Finding the right tools for AI applications through painful trial and error

Building RAG (Retrieval-Augmented Generation) applications in 2024 feels like navigating a minefield of framework choices. After months of experimentation and some production incidents I'd rather forget, we've finally landed on a stack that works. Here's our journey through the LLM framework landscape and why we ultimately abandoned Django for FastAPI.

The LlamaIndex Maze

We started with LlamaIndex. It seemed like the obvious choice—tons of integrations, active community, comprehensive documentation. Our first prototype was promising: load documents, create an index, query it. Simple.

Then we tried to customize it for our use case.

We needed custom document parsing, specific chunking strategies, and integration with our existing PostgreSQL database. Suddenly we were drowning in abstractions. Every simple requirement required diving through layers of inheritance. Want to change how documents are chunked? That's buried three levels deep. Need custom embedding logic? Hope you enjoy reading framework source code.

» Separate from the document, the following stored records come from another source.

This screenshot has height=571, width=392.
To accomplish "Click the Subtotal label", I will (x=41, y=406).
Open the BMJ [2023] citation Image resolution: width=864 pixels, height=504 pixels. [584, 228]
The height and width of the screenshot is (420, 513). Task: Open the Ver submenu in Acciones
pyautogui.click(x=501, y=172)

The breaking point was when we spent a week trying to debug why certain documents weren't being indexed properly, only to discover it was due to an undocumented interaction between two internal components.

LangChain's Dependency Hell

Next, we tried LangChain. The promise of "chains" and "agents" seemed perfect for our workflow orchestration needs. The initial setup was cleaner than LlamaIndex, and the abstractions made more sense.

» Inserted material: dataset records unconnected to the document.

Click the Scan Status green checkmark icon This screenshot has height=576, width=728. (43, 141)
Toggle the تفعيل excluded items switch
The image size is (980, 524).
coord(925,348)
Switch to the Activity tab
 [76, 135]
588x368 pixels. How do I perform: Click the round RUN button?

But then came deployment day. Our Docker builds started failing randomly. The culprit? LangChain's dependency tree. Thirty-plus dependencies, each with their own version requirements. Version conflicts everywhere. Update one package, break three others. We had a critical security patch for a core library that we couldn't apply because LangChain pinned an older version.

The final straw was when a minor LangChain update completely changed the API for document loaders, breaking our production pipelines. No deprecation warnings, just broken code.

Enter Agno

After these experiences, we wanted something minimal and predictable. Agno fit the bill. No magic. No deep inheritance hierarchies. Just functions that do what they say.

The trade-off? Agno doesn't have batch embeddings out of the box. For our scale, this was a problem. But unlike the other frameworks, extending Agno was straightforward. We wrote our own batch embedding logic in about 50 lines. Not elegant, but it works and we understand every line of it.

Why Django Had to Go

Here's the uncomfortable truth: Django and Django REST Framework are fantastic for traditional web applications. For LLM applications? They're actively harmful.

The Sync/Async Nightmare

LLM operations are inherently async. API calls to OpenAI, embedding generation, vector searches—all benefit from concurrent execution. Django's historical baggage around async is painful. You end up with awkward adapter functions everywhere, blocking threads, and performance bottlenecks.

The Streaming Problem

Modern LLM applications need streaming responses. Users expect to see tokens as they're generated, not wait 30 seconds for a complete response. Django's response model wasn't built for this. You can hack it in, but it feels like forcing a square peg into a round hole.

The Weight of the Framework

For LLM apps, we needed:

  • Fast async request handling
  • WebSocket support for real-time interactions
  • Efficient streaming responses
  • Minimal overhead for high-throughput embedding operations

What we didn't need:

  • Django's ORM (we use vector databases)
  • Django's admin (useless for LLM data)
  • Django's forms and templates
  • Session handling, CSRF, middleware stack

We were using 10% of Django and fighting the other 90%.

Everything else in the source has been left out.